Te lezen tekst:
=-=-=

ECLI:NL:RBZWB:2024:5328

Rechtbank Zeeland-West-Brabant

Datum uitspraak
23 juli 2024
Publicatiedatum
1 augustus 2024
Zaaknummer
AWB-23_11579
Instantie
Rechtbank Zeeland-West-Brabant
Type
Uitspraak
Rechtsgebied
Bestuursrecht; Belastingrecht
Procedures
  • Eerste aanleg - enkelvoudig
Vindplaatsen
  • Rechtspraak.nl
AI samenvatting door LexboostAutomatisch gegenereerd

Beoordeling van het beroep tegen de WOZ-waarde en de aanslag onroerendezaakbelastingen

In deze uitspraak van de Rechtbank Zeeland-West-Brabant, gedaan op 22 juli 2024, wordt het beroep van de belanghebbende tegen de uitspraak op bezwaar van de heffingsambtenaar beoordeeld. De heffingsambtenaar had op 25 februari 2023 de waarde van de onroerende zaak, gelegen te [plaats], vastgesteld op € 411.000 per 1 januari 2022. Deze waardevaststelling ging gepaard met een aanslag in de onroerendezaakbelastingen voor het jaar 2023. De belanghebbende had bezwaar gemaakt tegen deze aanslag, maar de heffingsambtenaar verklaarde het bezwaar ongegrond.

=-=-=

Gegevensblok:
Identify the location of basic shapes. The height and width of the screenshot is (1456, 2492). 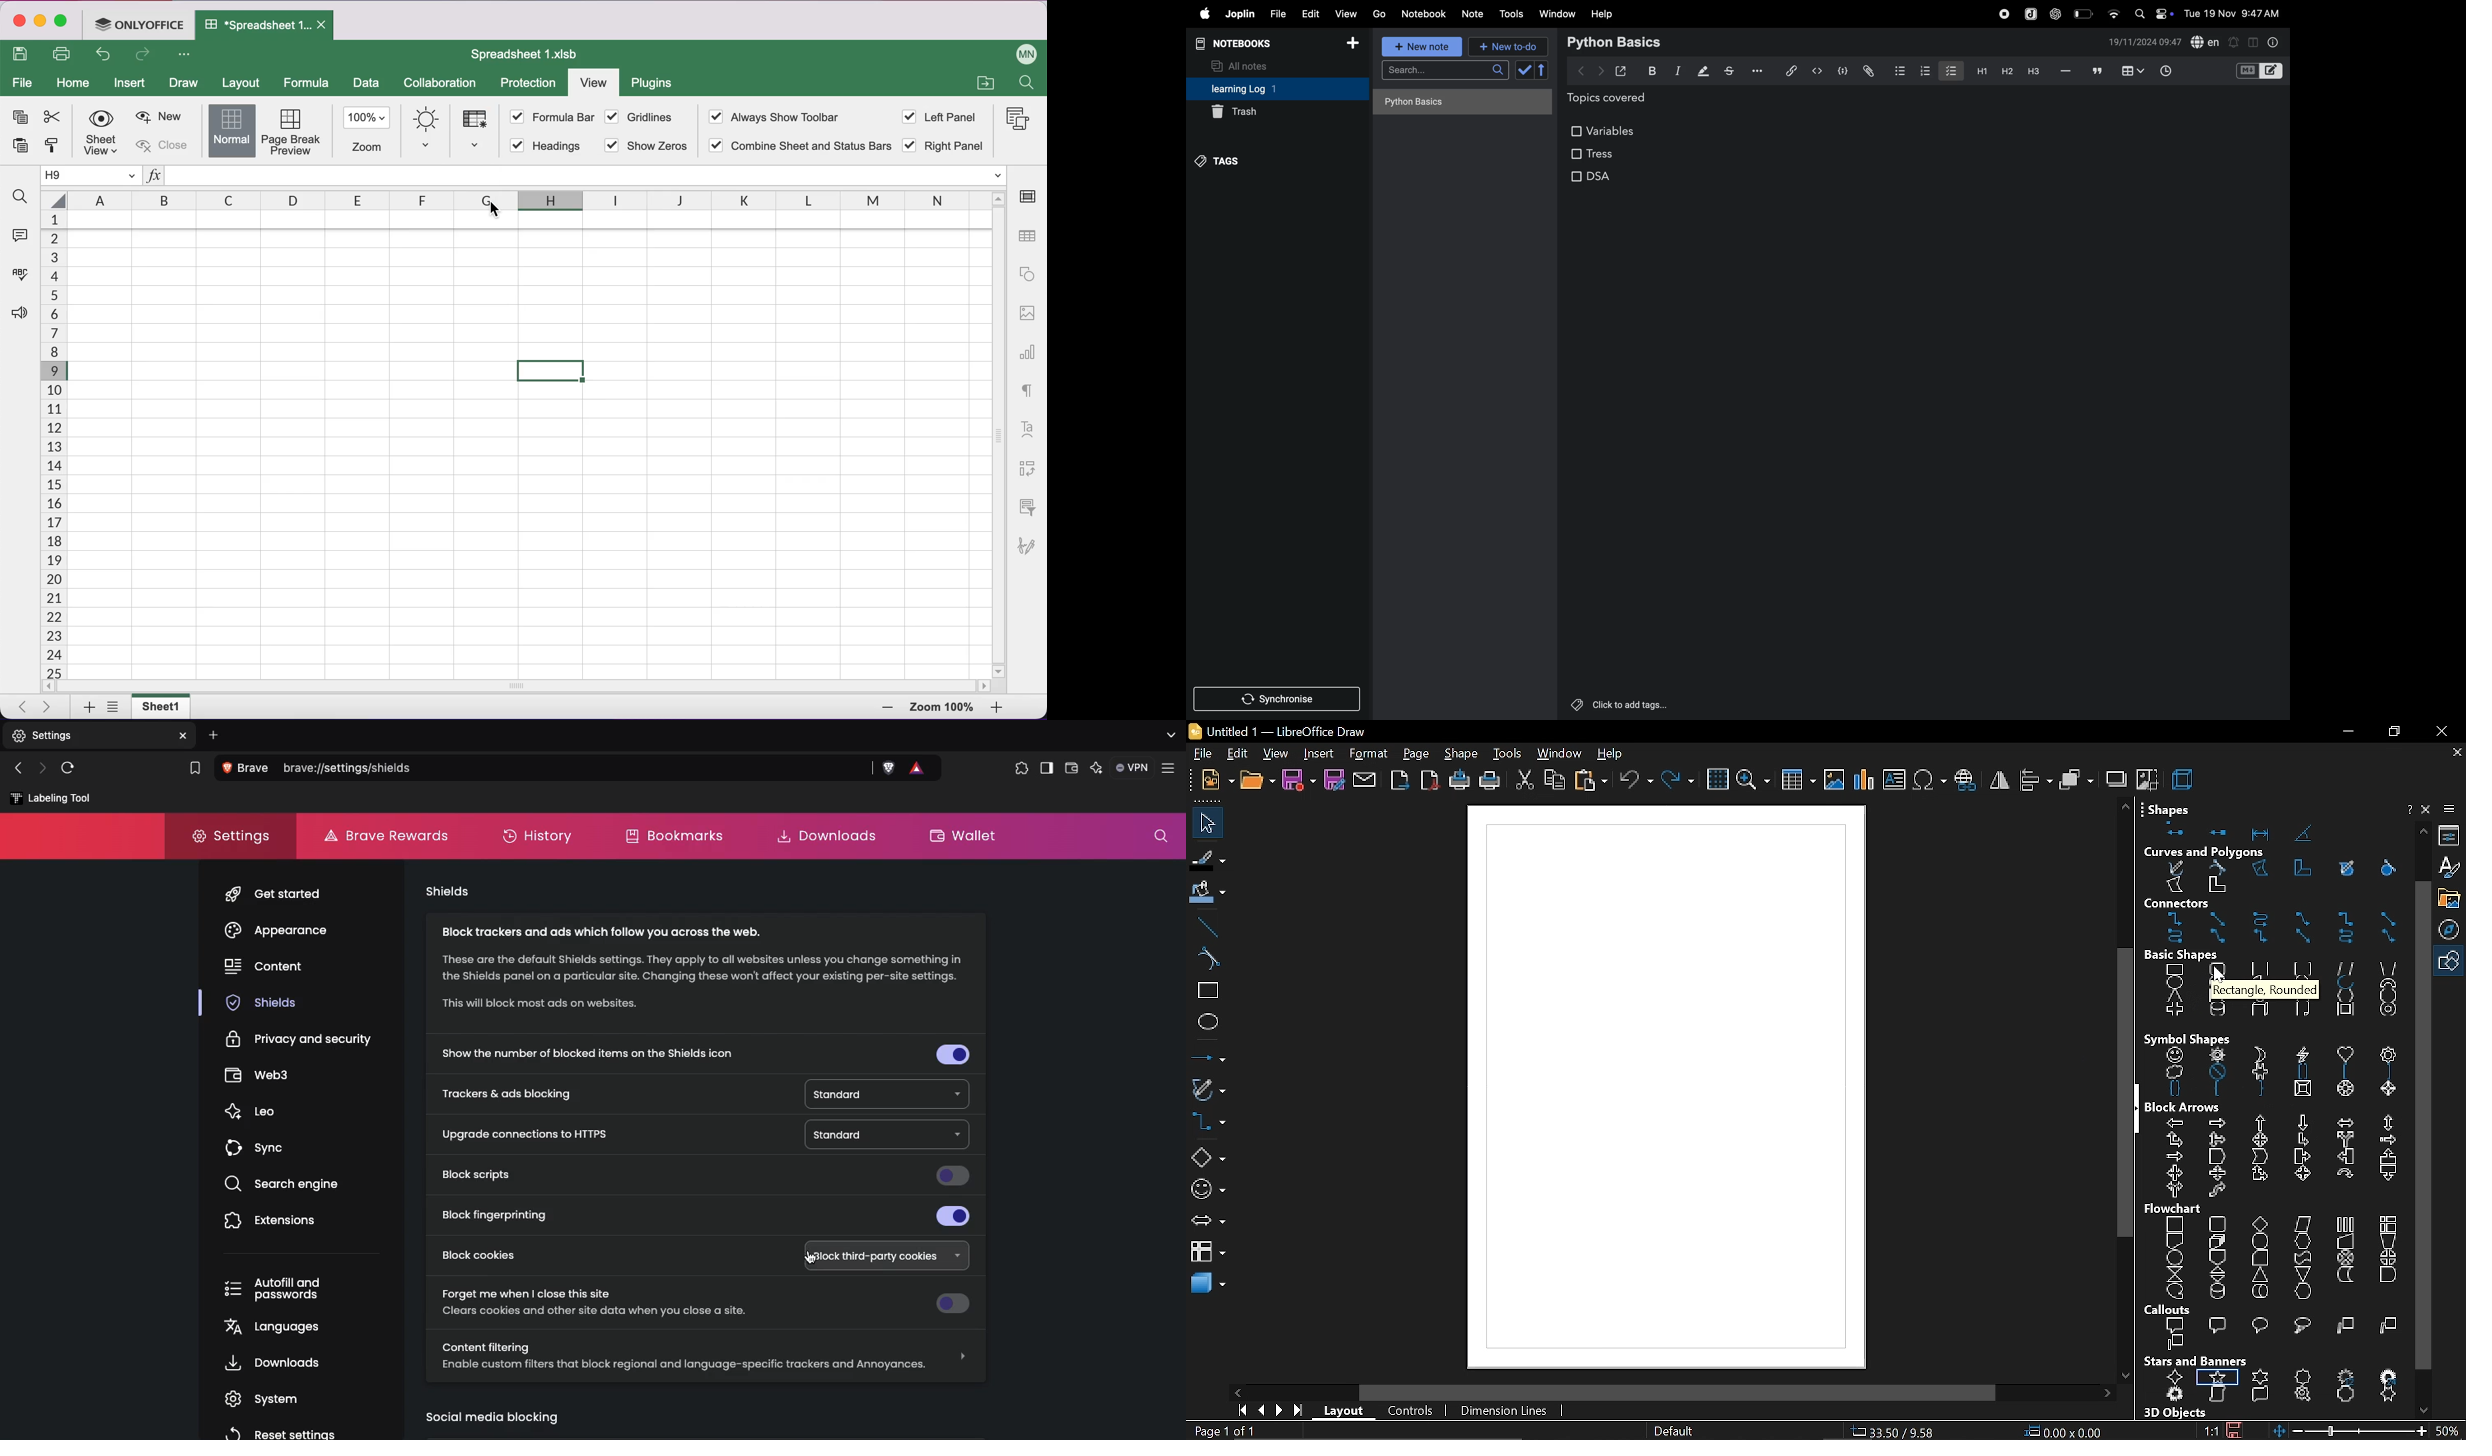
(1207, 1158).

=-=-=

Opdrachten:
a - Op welk bedrag stelde de heffingsambtenaar volgens de uitspraak de waarde van de onroerende zaak vast, en per welke datum?
b - Neem uit de uitspraak letterlijk over van "Beoordeling van het" tot en met "het bezwaar ongegrond.".
Baseer je uitsluitend op de uitspraak.

Antwoorden:
a - Op € 411.000, per 1 januari 2022.

b -
Beoordeling van het beroep tegen de WOZ-waarde en de aanslag onroerendezaakbelastingen

In deze uitspraak van de Rechtbank Zeeland-West-Brabant, gedaan op 22 juli 2024, wordt het beroep van de belanghebbende tegen de uitspraak op bezwaar van de heffingsambtenaar beoordeeld. De heffingsambtenaar had op 25 februari 2023 de waarde van de onroerende zaak, gelegen te [plaats], vastgesteld op € 411.000 per 1 januari 2022. Deze waardevaststelling ging gepaard met een aanslag in de onroerendezaakbelastingen voor het jaar 2023. De belanghebbende had bezwaar gemaakt tegen deze aanslag, maar de heffingsambtenaar verklaarde het bezwaar ongegrond.